Earnest:
The Watchtower accepts "MarYah" and/or "MarYa" as being equivalent to "Jehovah".
*** nwtsty C3 Verses Where the Divine Name Does Not Appear as Part of Direct or Indirect Quotations in the Book of Colossians ***
The Aramaic Peshitta New Testament Translation, by Janet M. Magiera, 2006, uses “LORD” in the main text of this verse. The introduction of this Bible states: “LORD is MARYA, meaning LORD of the Old Testament, YAHWEH.”
*** nwtsty C4 Translations and Reference Works Supporting the Use of the Divine Name in the “New Testament” ***Aramaic Peshitta New Testament Translation, by Janet M. Magiera, Truth or Consequences, NM, U.S.A., 2006. This translation uses “LORD” in the main text of various verses. The introduction states: “LORD is MARYA, meaning LORD of the Old Testament, YAHWEH.”
*** nwtsty C4 Translations and Reference Works Supporting the Use of the Divine Name in the “New Testament” ***One Unity Resource Bible . . . With Some Transliterated Hebrew Notations, by Thomas Robinson, 2016. This translation uses “ADONAI,” “Yahweh,” or “MarYah [Master Yahweh]” in the main text of various verses, both in the Hebrew Scriptures and in the Christian Greek Scriptures. The appendix on page 705 explains that the Hebrew word “Yahweh” corresponds to the English translation “LORD, GOD, The LORD, ADONAI, Jehovah.”

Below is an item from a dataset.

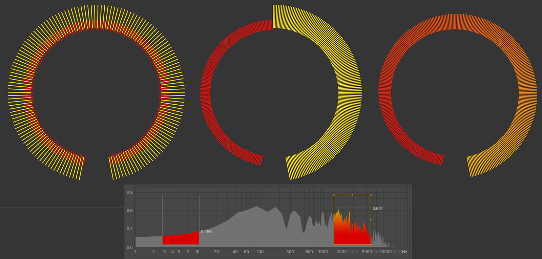Click the right-middle handle of the yellow probe
This screenshot has height=259, width=542.
click(371, 220)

*** nwtsty C4 Translations and Reference Works Supporting the Use of the Divine Name in the “New Testament” ***Las Escrituras de Restauración Edición del Nombre Verdadero (The Bible, in Spanish), by Yosef Koniuchowsky, North Miami Beach, FL, U.S.A., 2010. This translation uses יהוה, “Yahweh,” “MarYah,” or a combination of יהוה and “Yahweh” or “MarYah” in the main text of numerous verses, both in the Hebrew Scriptures and in the Christian Greek Scriptures. The translator explains: “Our purpose in publishing [this edition] is to provide . . . a translation that first of all exalts and proclaims the True Names of YHWH and of Yahshua, as they originally appeared.”

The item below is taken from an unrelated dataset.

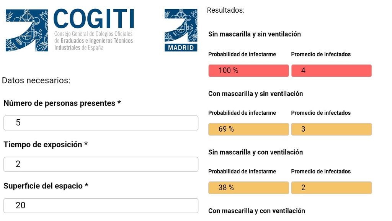Click the Datos necesarios heading

coord(36,81)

*** Rbi8 Genesis 2:4 ***“Jehovah.” Heb., יְהוָה (YHWH, here vowel-pointed as Yehwahʹ), meaning “He Causes to Become” (from Heb., הָוָה [ha·wahʹ, “to become”]); LXXA(Gr.), Kyʹri·os; Syr., Mar·yaʼ; Lat., Doʹmi·nus. The first occurrence of God’s distinctive personal name, יהוה (YHWH); these four Heb. letters are referred to as the Tetragrammaton. The divine name identifies Jehovah as the Purposer. Only the true God could rightly and authentically bear this name. See App 1A.

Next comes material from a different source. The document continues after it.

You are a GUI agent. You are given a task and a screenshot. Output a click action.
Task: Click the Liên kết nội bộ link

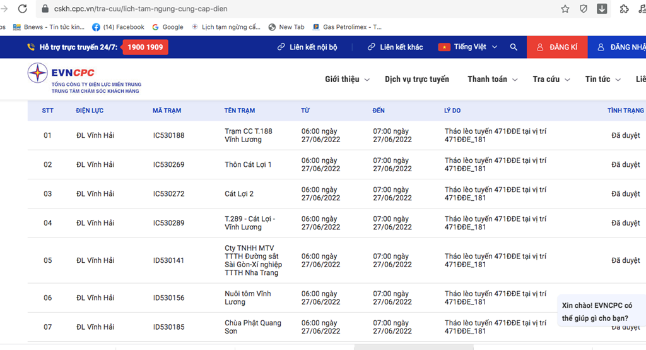307,47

*** Rbi8 p. 1561 1A The Divine Name in the Hebrew Scriptures ***Regarding the divine name, A Compendious Syriac Dictionary, edited by J. Payne Smith, Oxford, 1979 reprint, p. 298, says that Mar·yaʼ “in the [Syriac] Peshita Version of the O. T. represents the Tetragrammaton.”
If that is so, then Luke 2:11 says that "Jehovah" was born.